Search code examples
visual-studio-2015mfcarabictoupper

Converting characters to uppercase in Arabic


I have this code to convert letters to uppercase:

// make this character upper
if(_istalpha(zChar) && !_istupper(zChar))
   pMsg->wParam = (WPARAM)_toupper(zChar);

It has worked for years. Recently I was asked to support Arabic and my user said letters were getting corrupted. It is because of the above code.

I am told in Arabic that uppercase does not apply. I know I can test my program settings to see if they are using Arabic and avoid this code. But is there another way?

I know with dates you call _tsetlocale first for example.

Update:

Located this topic about toupper which mentions the locale setting! Will try it.


Solution

  • As you've discovered, the classic conversion routines like the CRT's toupper and Win32's CharUpper are rather dumb. They generally hail from the time when all the world was assumed to be ASCII.

    What you need is a linguistically-sensitive conversion. This is a computationally more expensive operation, but also very difficult to implement correctly. Languages are hard. So you want to offload the responsibility if at all possible to a standard library. Since you're using MFC, you're obviously targeting the Windows operating system, which means you're in luck. You can piggyback on the hard work of Microsoft's localization engineers, giving the additional benefit of consistency with the shell and other OS components.

    The function you need to call is LCMapStringEx (or LCMapString if you are still targeting pre-Vista platforms). The complexity of this function's signature serves as strong testament to the complicated task of proper linguistically-aware string handling.

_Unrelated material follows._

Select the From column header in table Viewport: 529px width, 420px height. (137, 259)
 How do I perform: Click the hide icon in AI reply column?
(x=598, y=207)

    • First, you need to choose a locale. You usually want the user's default locale, which you can specify with LOCALE_NAME_USER_DEFAULT, but you can use anything you want here.
    • For the flags, you will want LCMAP_UPPERCASE | LCMAP_LINGUISTIC_CASING. To do the reverse operation, you'd use LCMAP_LOWERCASE | LCMAP_LINGUISTIC_CASING. There are lots of other interesting and useful options here to keep in mind, too.
    • Then you have a pointer to the source string, and its length in characters (code units).
    • And a pointer to a string buffer that receives the results, as well as its maximum length in characters (code units).
    • The final three parameters can simply be set to NULL or 0.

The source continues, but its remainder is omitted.